On ne l’a jamais veillée. J’aurais voulu coucher dans sa chambre, mais elle me dit que cela la gênerait. Le lit de Fanny n’était séparé du sien que par une cloison qui s’ouvrait sans effort et sans bruit : au moindre mouvement, Fanny se réveillait et donnait à boire à sa maîtresse. Les dernières nuits, je pris sa place, non qu’elle se plaignît d’être trop souvent réveillée, mais parce que la pauvre fille ne pouvait plus entendre cette voix si affaiblie, cette haleine si courte, sans fondre en larmes. Cela ne me faisait certainement pas moins de peine qu’à elle ; mais je me contraignais mieux. Avant-hier, quoique mistriss*** fût plus oppressée et plus agitée qu’auparavant, elle voulut avoir son concert du mercredi comme à l’ordinaire ; mais elle ne put se mettre au clavecin. Elle fit exécuter des morceaux du Messiah de Haendel, d’un Miserere qu’on lui avait envoyé d’Italie, et du Stabat Mater de Pergolèse. Dans un intervalle, elle ôta une bague de son doigt, et elle me la donna. Ensuite elle fit appeler James, lui donna une boîte qu’elle avait tirée de sa poche, et lui dit : portez-la-lui vous-même, et, s’il se peut, restez à son service ; c’est la place, et dites-le-lui, James, que j’ai longtemps ambitionnée pour moi. Je m’en serais contentée. Après avoir eu quelques moments les mains jointes et les yeux levés au ciel, elle s’est enfoncée dans son fauteuil, et a fermé les yeux. Je lui ai demandé, la voyant très faible, si elle voulait que je fisse cesser la musique ; elle m’a fait signe que non, et a retrouvé encore des forces pour me remercier de ce qu’elle appelait mes bontés. La pièce finie, les musiciens sont sortis sur la pointe des pieds, croyant qu’elle dormait ; mais ses yeux étaient fermés pour toujours.

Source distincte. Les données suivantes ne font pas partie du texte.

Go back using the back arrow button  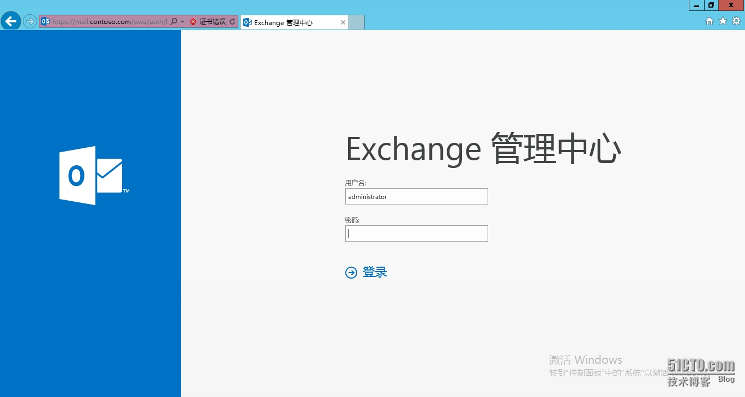(x=11, y=21)
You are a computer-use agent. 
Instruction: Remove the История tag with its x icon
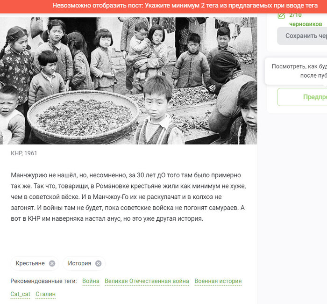point(98,263)
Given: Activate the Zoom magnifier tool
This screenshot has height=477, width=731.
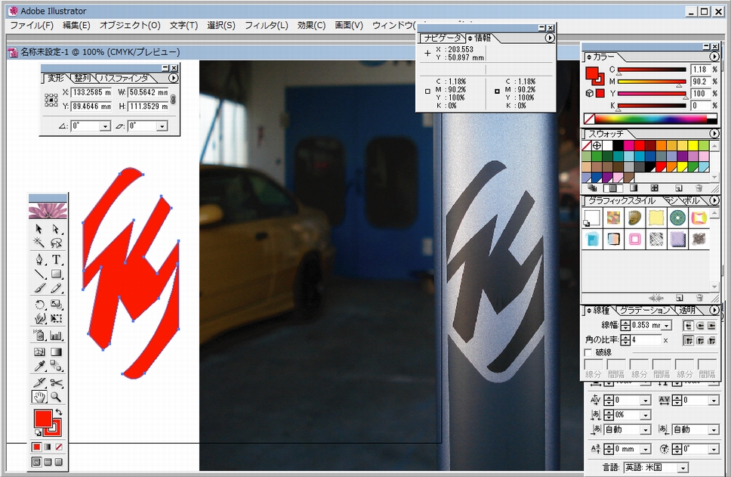Looking at the screenshot, I should [57, 397].
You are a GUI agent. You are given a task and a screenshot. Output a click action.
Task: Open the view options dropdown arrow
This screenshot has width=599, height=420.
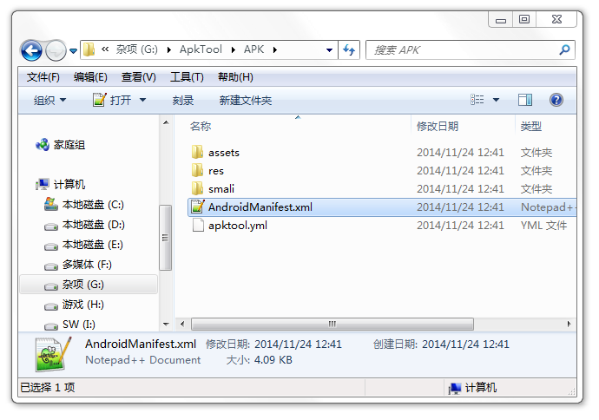click(x=496, y=100)
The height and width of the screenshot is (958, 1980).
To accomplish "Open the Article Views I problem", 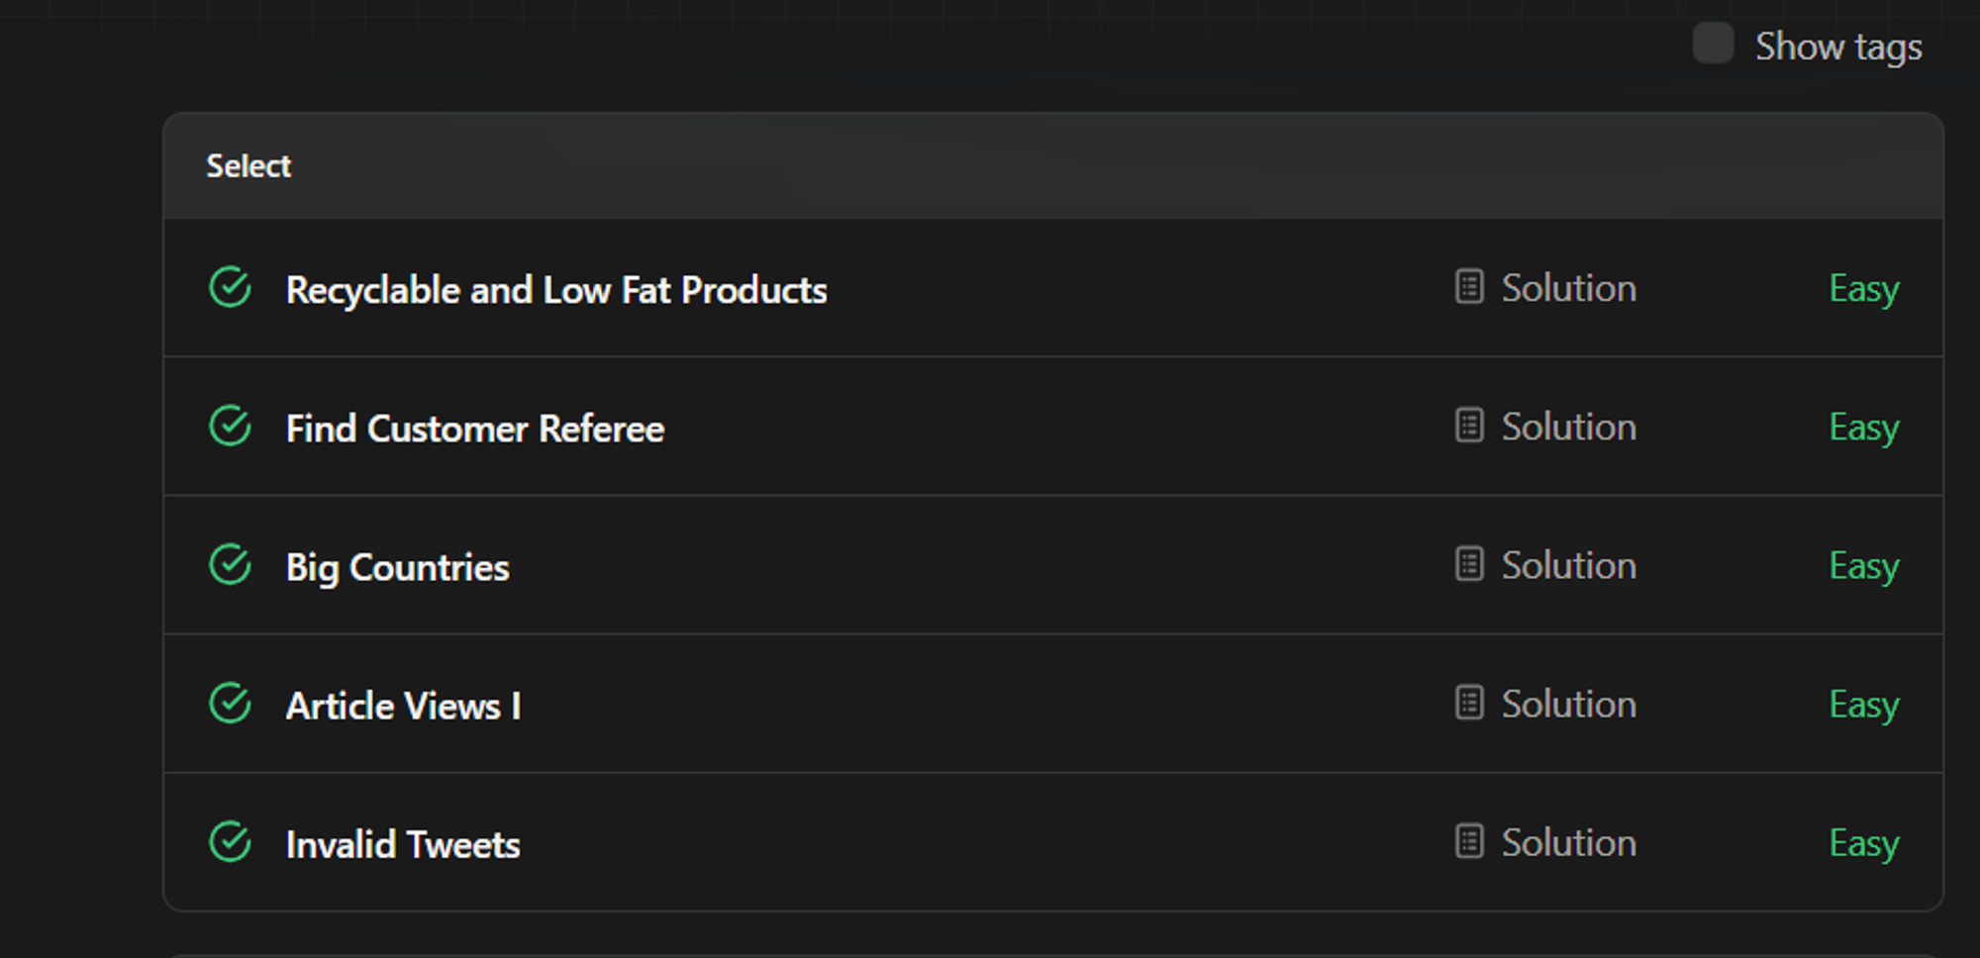I will pos(402,706).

Ainsi a fini votre Caliste, les uns diront comme une païenne, les autres comme une sainte ; mais les cris de ses domestiques, les pleurs des pauvres, la consternation de tout le voisinage, et la douleur d’un mari qui croyait avoir à se plaindre, disent mieux que des paroles ce qu’elle était.

En me forçant, monsieur, à vous faire ce récit si triste, j’ai cru en quelque sorte lui complaire et lui obéir ; par le même motif, par le même tendre respect pour sa mémoire, si je ne puis vous promettre de l’amitié, j’abjure au moins tout sentiment de haine.